Pharmacokinetic comparison of 15 active compositions in rat plasma after oral administration of raw and honey‐processed Aster tataricus extracts

A sensitive ultra‐high‐performance liquid chromatography–tandem mass spectrometry method was developed and validated to clarify pharmacokinetic properties of 15 compounds (quercetin, isorhamnetin, chlorogenic acid, isoquercitrin, caffeic acid, scopoletin, 7‐hydroxycoumarin, shionone, ferulic acid, kaempferol‐7‐O‐β‐d‐glucopyranoside, methyl caffeate, luteolin, kaempferol, epifriedelinol, and protocatechuic acid) in raw and honey‐processed Aster tataricus.
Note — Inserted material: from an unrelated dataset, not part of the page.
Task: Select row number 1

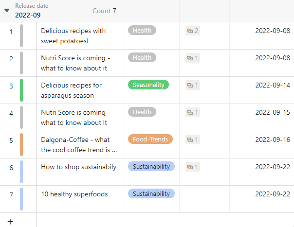Action: click(11, 32)
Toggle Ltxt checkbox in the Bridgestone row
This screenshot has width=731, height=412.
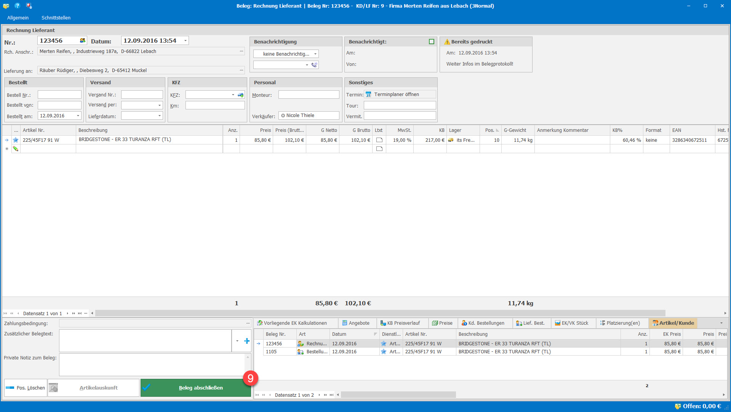(x=379, y=140)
Separation was carried out on an ACQUITY UPLC®BEH C18 column (2.1 × 100 mm, 1.7 μm) using a gradient elution with mobile phase constituting 0.1% formic acid‐water and 0.05% formic acid‐methanol. Quantitative analysis was performed using multiple reaction monitoring detection in both positive and negative ionization modes. Calibration curves showed good linearity (r2 > 0.991) over the corresponding concentration range. The intra‐ and interday precisions were within 10.1%, and accuracy ranged from −11.4 to 12.4%. The extraction recoveries and matrix effects were 78.1–100.0% and 81.1–113.7%, respectively. The analytes were stable under four storage conditions with relative standard deviations less than 12.6%. The validated method was successfully applied to compare the pharmacokinetic behaviors of raw and honey‐processed Aster tataricus for the first time. The results indicated that the areas under the curve (AUCs) of shionone, ferulic acid, and protocatechuic acid in honey‐processed A. tataricus group were significantly lower than that of raw A. tataricus group.